Personal information
- Date of birth: 1 June 1931
- Place of birth: Manchester, Lancashire, England
- Date of death: 29 January 2015 (aged 83)
- Place of death: Manchester, England
- Position: Defender

Youth career
- Greenwood Victoria

Senior career*
- Years: Team / Apps / (Gls)
- 1949–1958: Manchester City / 168 / (2)
- 1958–1961: Brighton & Hove Albion / 83 / (0)
- 1961–1964: Crystal Palace / 38 / (1)
- 1964–1966: Dover / 68 / (0)
- 1966: Christchurch City
- Total:  / 357 / (3)

Managerial career
- 1964–1966: Dover

= Roy Little =

English footballer

Roy Little (1 June 1931 – 29 January 2015) was an English football right back who was born in Manchester. He left school, at age 14. His first professional club was Manchester City, who he joined from the amateur side Greenwood Victoria in August 1949. He did not make his league debut until more than three years later, playing against Liverpool at Anfield in January 1953. He made five further appearances that season, but the following season he displaced Jack Hannaway to become first choice full-back. Under the Revie Plan, Little formed a defensive partnership with Jimmy Meadows, as Manchester City reached consecutive FA Cup finals.

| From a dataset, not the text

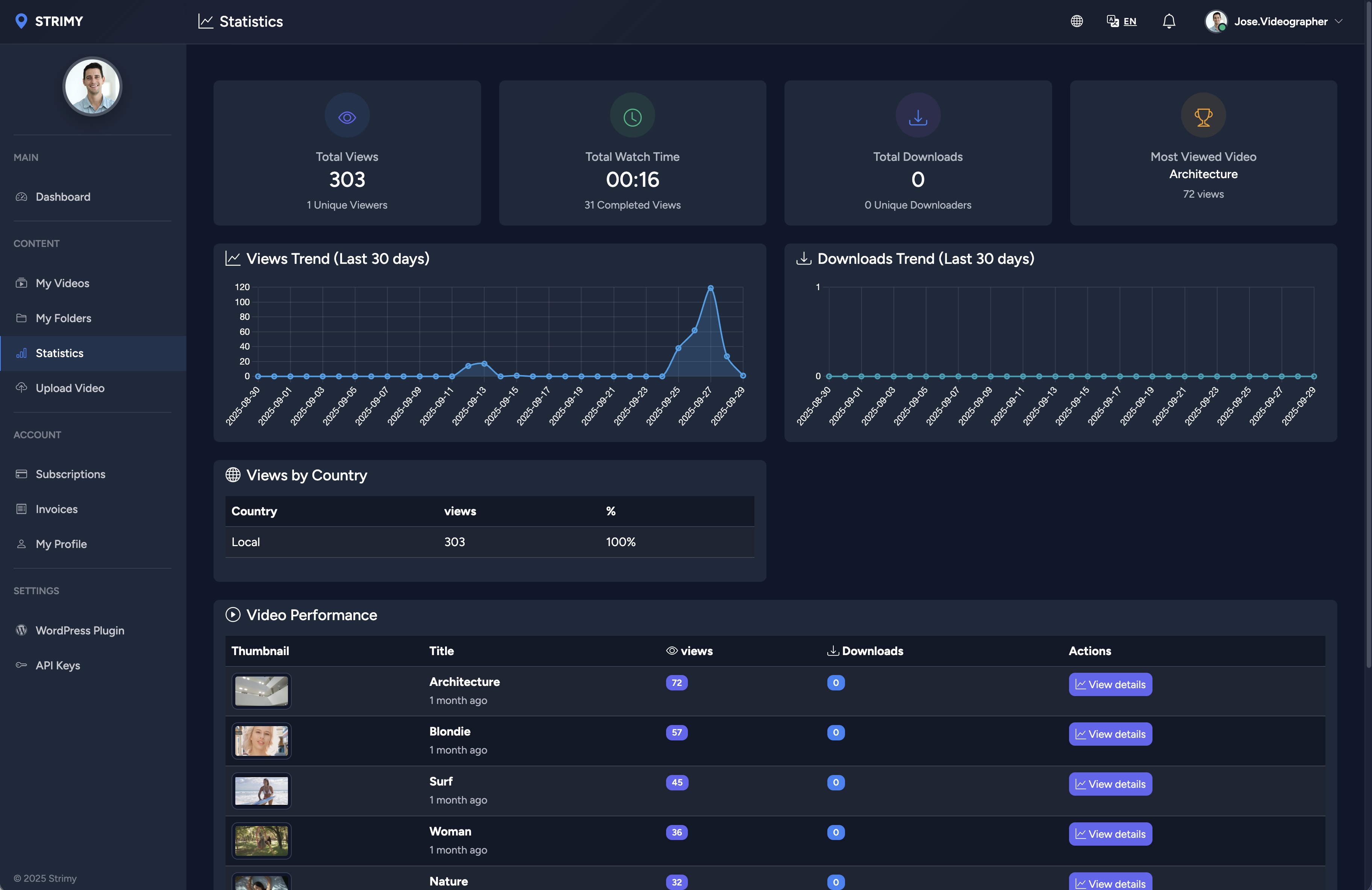Open Upload Video page
Screen dimensions: 1372x890
(70, 388)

In the 1955 FA Cup final, against Newcastle United, Little's despairing lunge was unable to prevent Jackie Milburn from scoring the opening goal after less than a minute. Midway through the first half Little's defensive partner Meadows was lost to injury, and though Manchester City equalised, the final score was a comfortable 3–1 win for Newcastle. Though defeated in the 1955 final, Manchester City had another strong season in 1955–56. Little was ever-present as City finished fourth in the league and again reached the FA Cup final, in which they faced Birmingham City. This time Manchester City scored an early goal, and by the middle of the second half gained a 3–1 lead. A serious injury to Manchester City goalkeeper Bert Trautmann meant City captain Roy Paul considered putting Little in goal. However, Trautmann insisted upon carrying on, and City held out for the victory, giving Little the first and only major honour of his career. Three days later X-rays found that Trautmann had broken his neck.

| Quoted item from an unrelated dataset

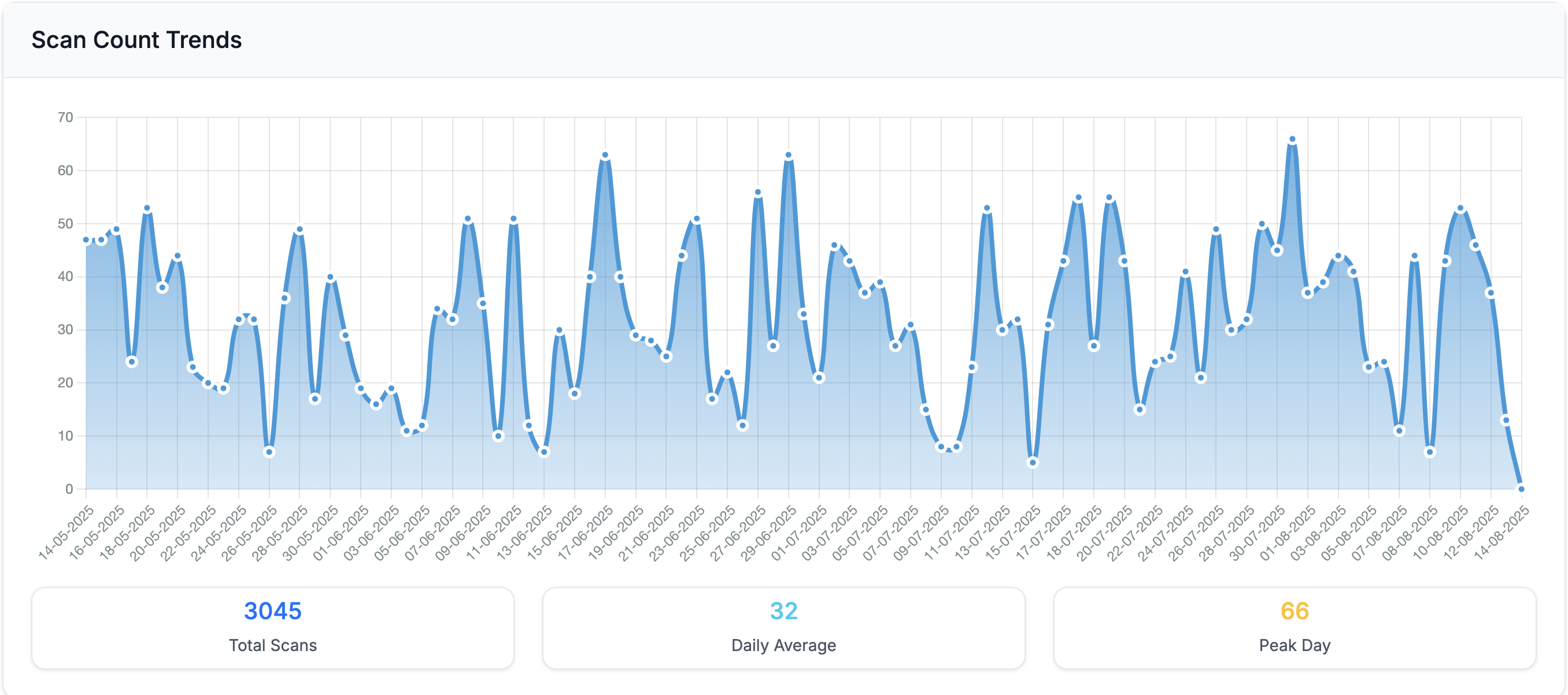Click the Scan Count Trends heading
This screenshot has height=695, width=1568.
(x=136, y=40)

Little remained a first team regular for two further seasons, but lost his place to Cliff Sear in 1958, and was transferred to Brighton & Hove Albion for £4,850 on 18 October, having played a total of 187 matches for City, scoring two goals. He later played for Crystal Palace, who had just gained promotion to the Third Division. He was one of four players to make their Palace debut on the opening day of the 1961–62 season. After 38 appearances for the Glaziers, Little ended his football career with a spell as player-manager of Dover.

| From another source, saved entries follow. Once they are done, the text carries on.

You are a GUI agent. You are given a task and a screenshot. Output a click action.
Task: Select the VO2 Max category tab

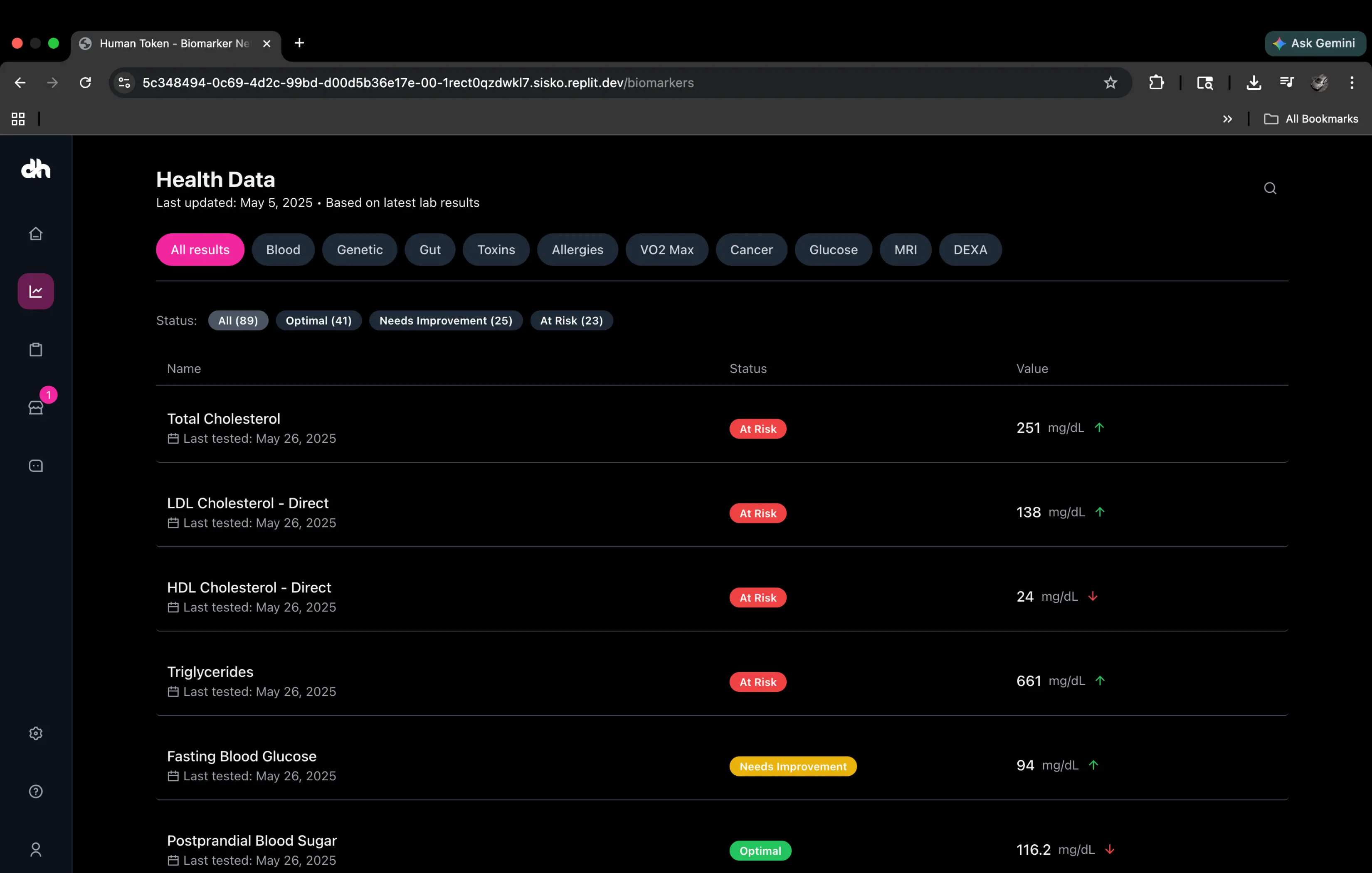[x=666, y=249]
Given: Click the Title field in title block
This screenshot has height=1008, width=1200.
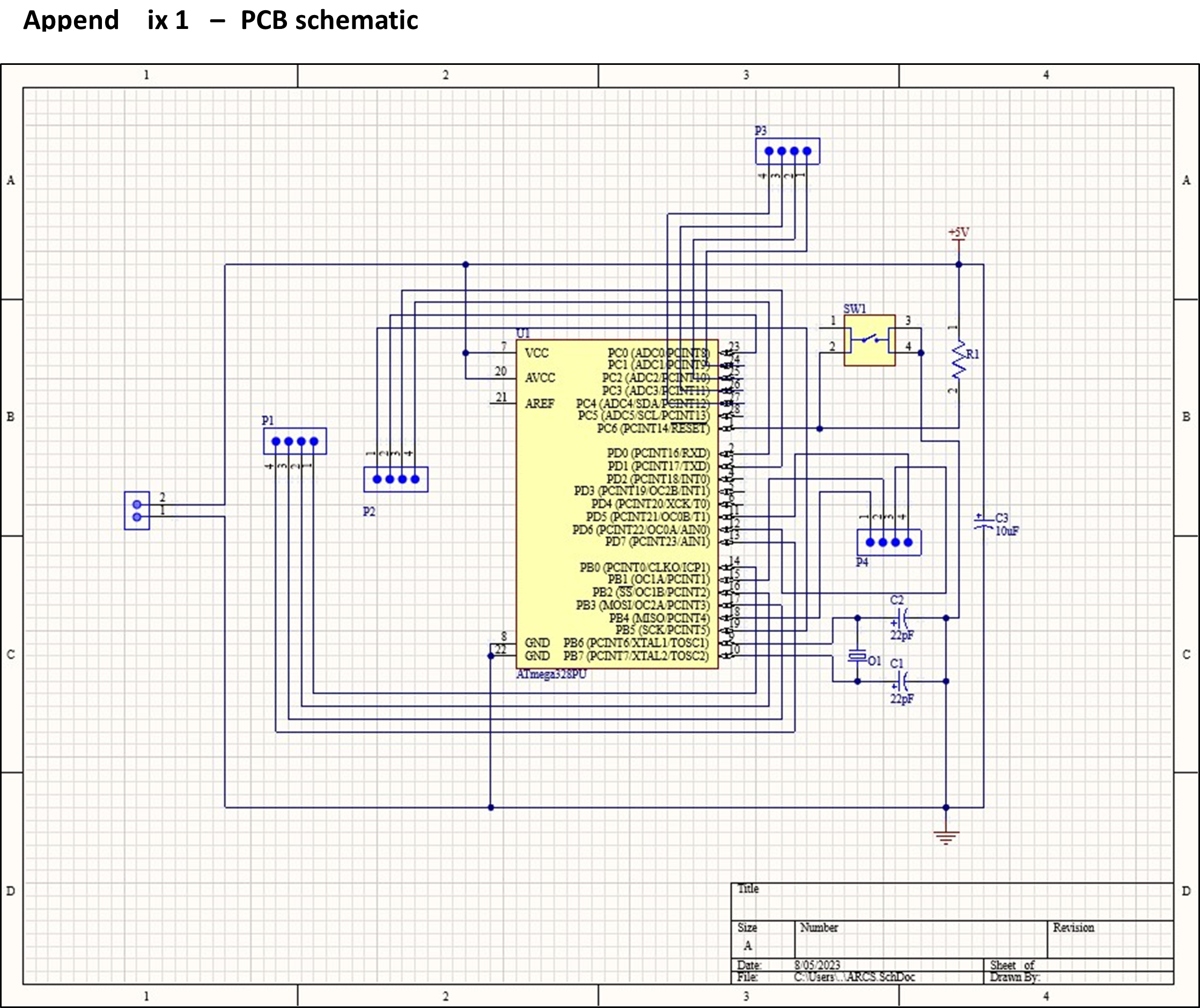Looking at the screenshot, I should click(748, 888).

After retiring from professional football Little returned to Manchester, and took a job at a University of Manchester sports centre in Wythenshawe, where he worked for over 25 years until retirement. A university football competition is named in his honour. The current holders are Physics FC.

Little died on 29 January 2015 in Manchester. He was 83. His obituary was placed in the Manchester Evening News on 2 February 2015.